Macalla

Interactive online artwork using photographs taken during a one-month artist residency at Visual Arts in Rural Communities, partnered with the Kielderhead Wildwood Project, Northumberland Wildlife Trust, UK. The wildwood project are planting 39,000 native trees in an area near Kielder village, close to the Scottish-English border in England

The tubes protecting the trees became a symbol during the residency of the human hand in this planting. while trees need a canopy to grow healthy, this is a small token that is offered to the trees by humans that are trying to do right by them, by way of protection.
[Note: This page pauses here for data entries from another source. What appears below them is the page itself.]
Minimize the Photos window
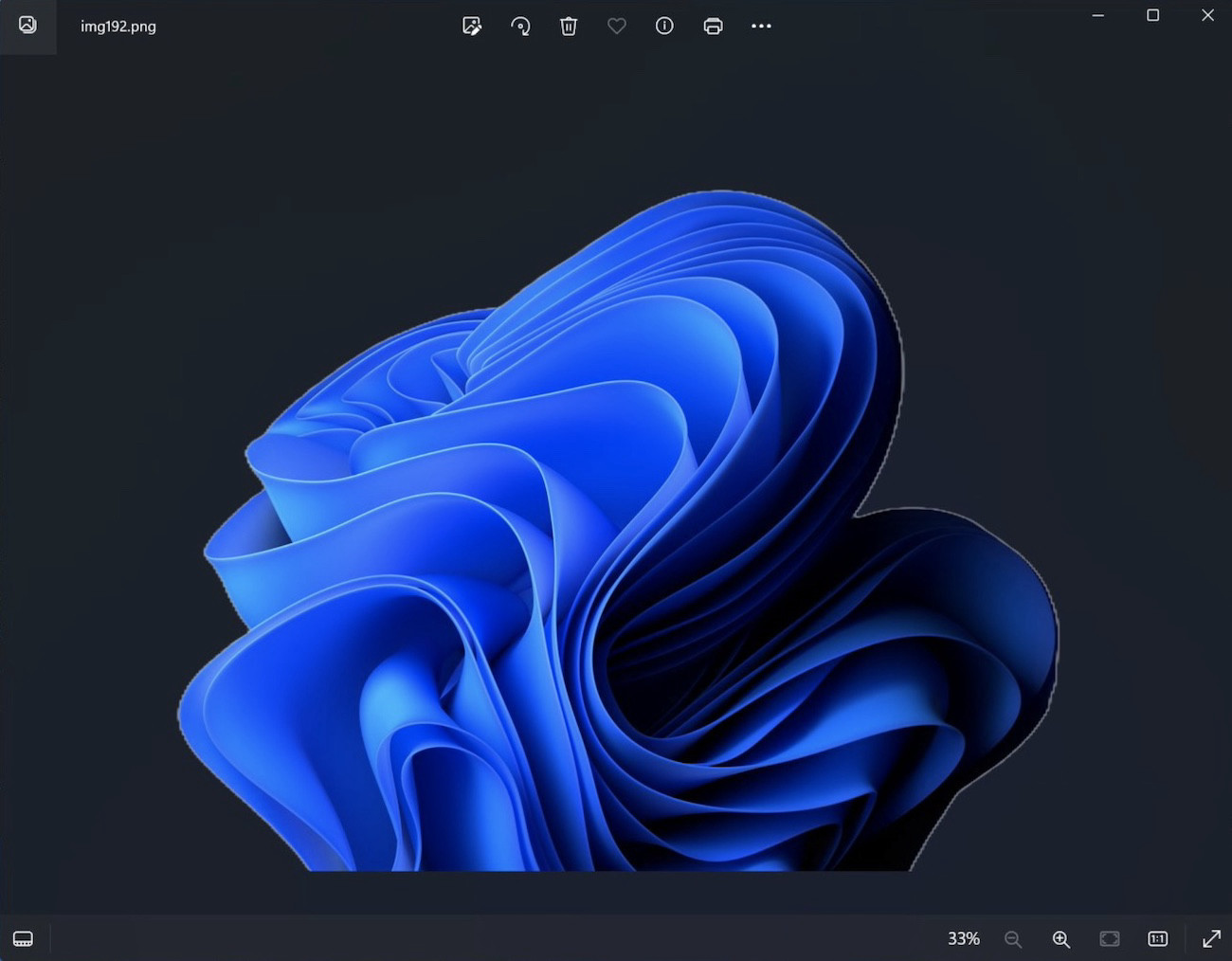 click(x=1097, y=15)
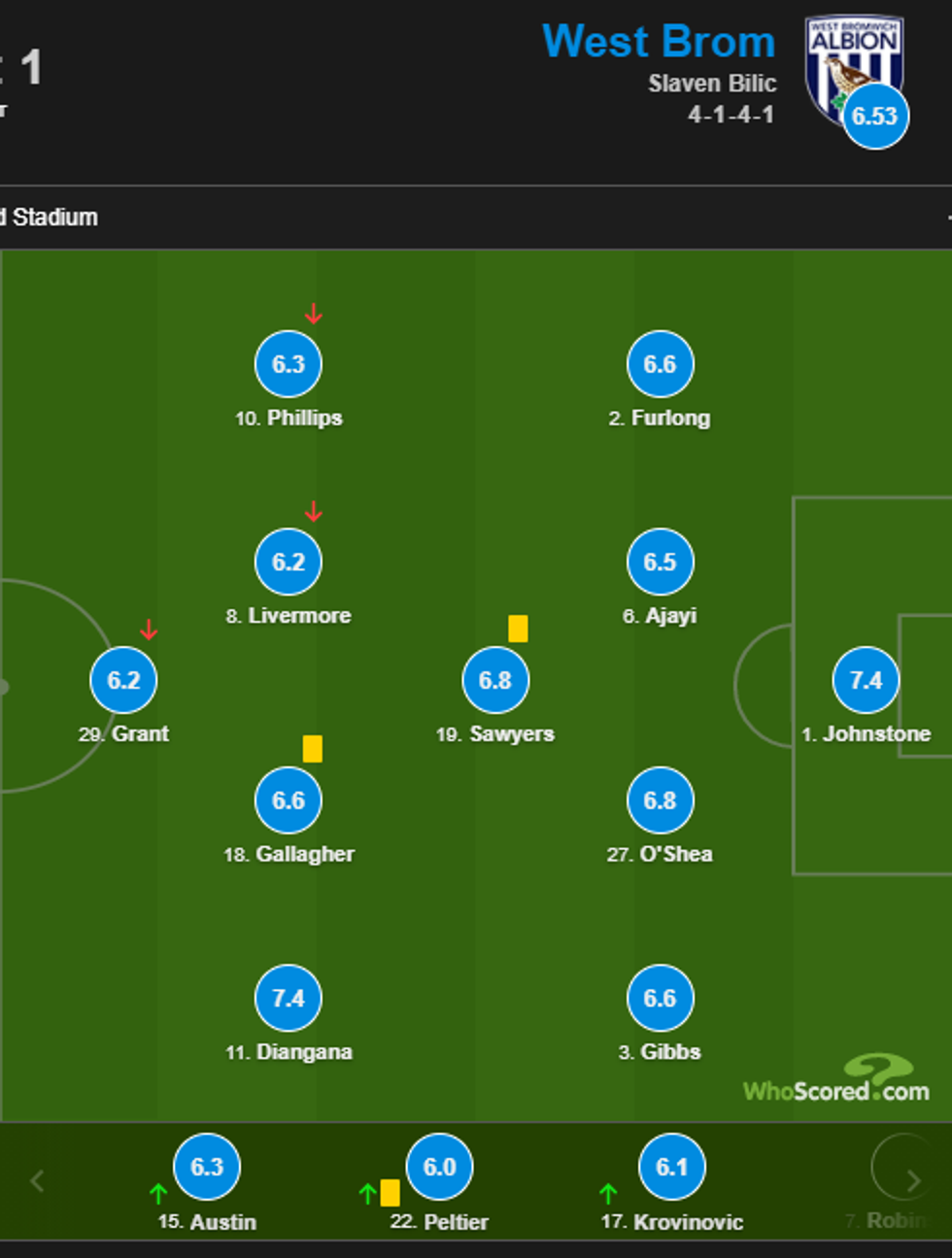The height and width of the screenshot is (1258, 952).
Task: Click the substituted-off arrow above Phillips
Action: click(313, 314)
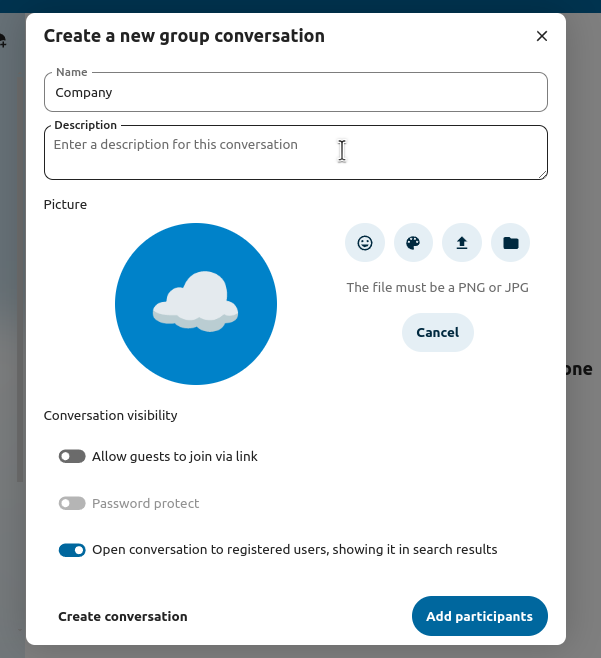Click the cloud image inside the avatar
This screenshot has height=658, width=601.
196,301
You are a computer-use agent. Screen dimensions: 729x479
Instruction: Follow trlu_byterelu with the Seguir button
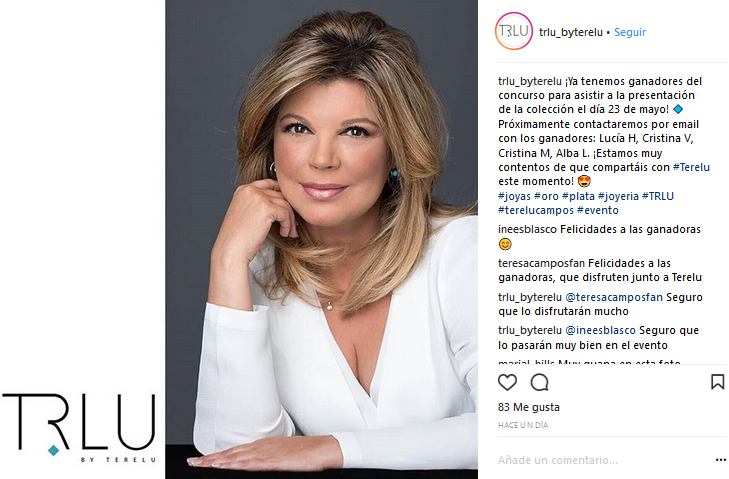(630, 32)
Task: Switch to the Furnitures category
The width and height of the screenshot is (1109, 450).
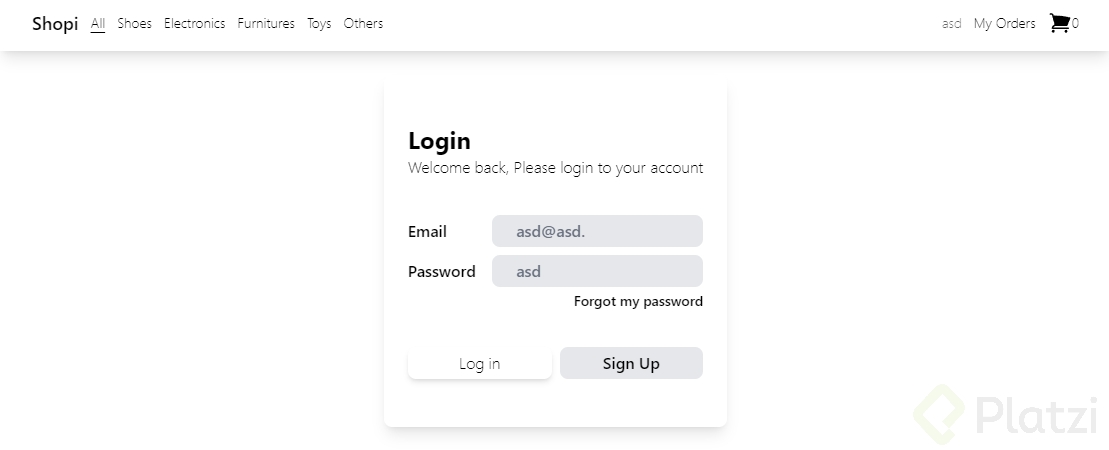Action: click(x=266, y=24)
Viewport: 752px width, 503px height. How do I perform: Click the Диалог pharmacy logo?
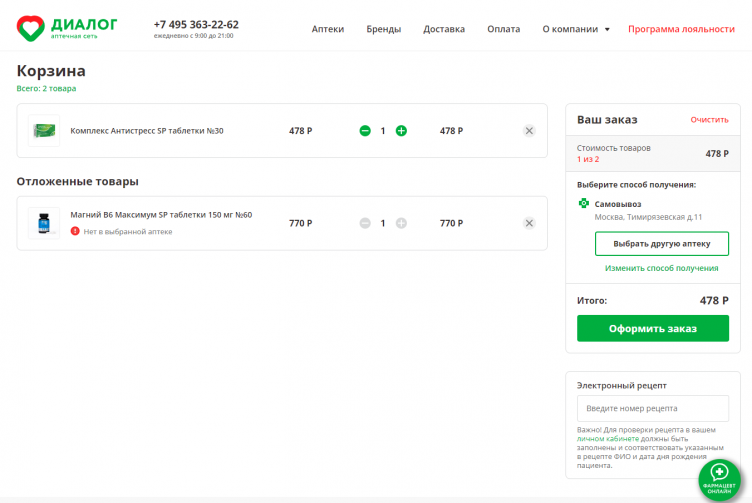pyautogui.click(x=68, y=27)
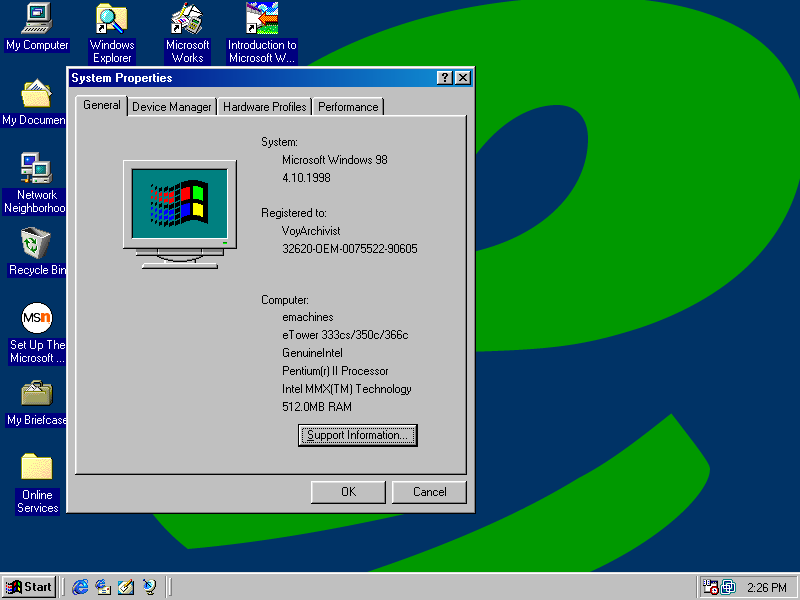Click Task Scheduler tray icon
The image size is (800, 600).
(710, 587)
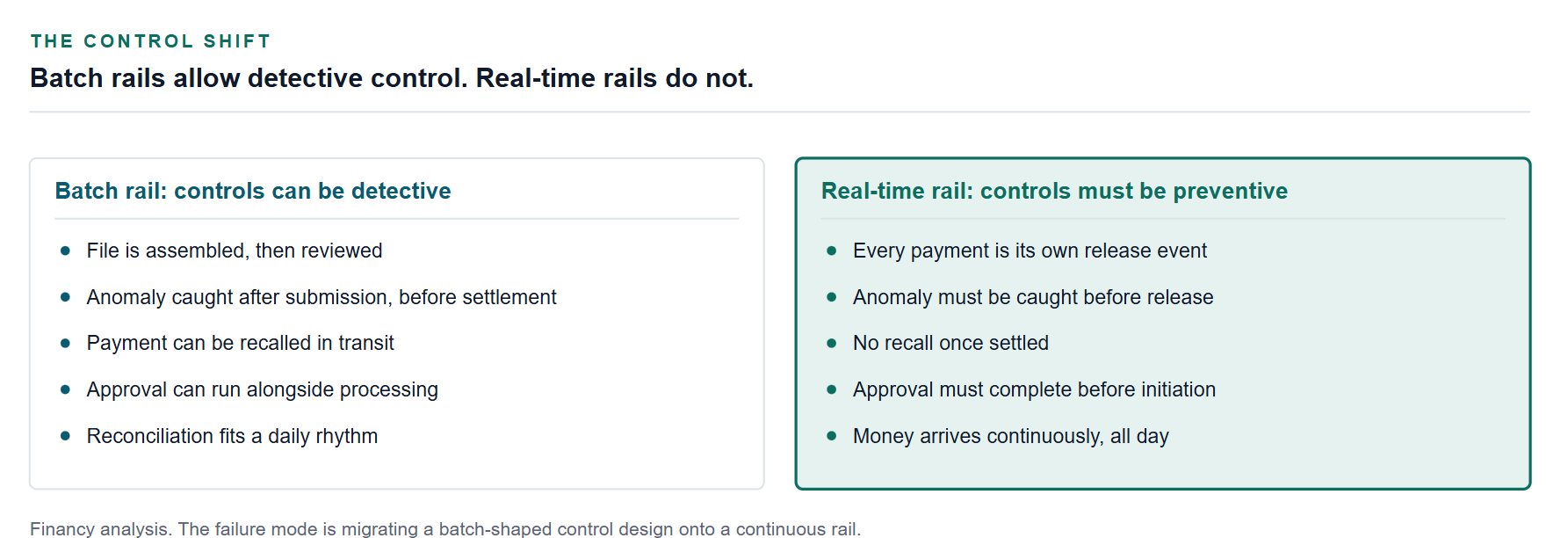Click the Financy analysis footnote text
Viewport: 1568px width, 538px height.
tap(445, 528)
This wildwood is not forest for future timber, it is being planted to remain for future generations of trees, humans and wildlife.

What will the trees tell their future children and grandchildren? how will they explain what it was like to spend their first ten years inside a tube, never feeling the air, reaching up toward the sky?

‘Macalla’ is the Irish Gaeilge word for an ‘echo’, literally translated as ‘the child of a shout’

This project was supported by VARC, the Kielderhead Wildwood Project and a travel and training grant from the Arts Council of Ireland


it seemed like we were moving closer together

it seemed like we were moving closer together (2021)

Link to short video (01:30) of artwork on Peertube: https://tube.tchncs.de/w/jqC96Yxu3CnAEx6LqT4vTo

An interactive artwork about microchips, critters & touch that critiques contemporary contactless technologies

Media: Raspberry Pi, fence posts, plastic, Arduino, RFID cards & sensors, drawing, Python, several thousand transistors 250x250x250cm

This artwork invited visitors into a gallery to create collages on a monitor from photographs with linked themes about human contact with nonhuman entities. Visitors changed the artwork using RFID cards that were programmed to display different sections of images based on which card was tagged at which device. The artwork encourages people to participate alone or together with other groups, and full images or mythical collages are possible from the images. Designed without audio and with care taken to ensure accessibility and interactivity for those with disability and limited mobility.

The artwork draws influence from speculative ethics, posthumanist philosophy, and time spent with critters.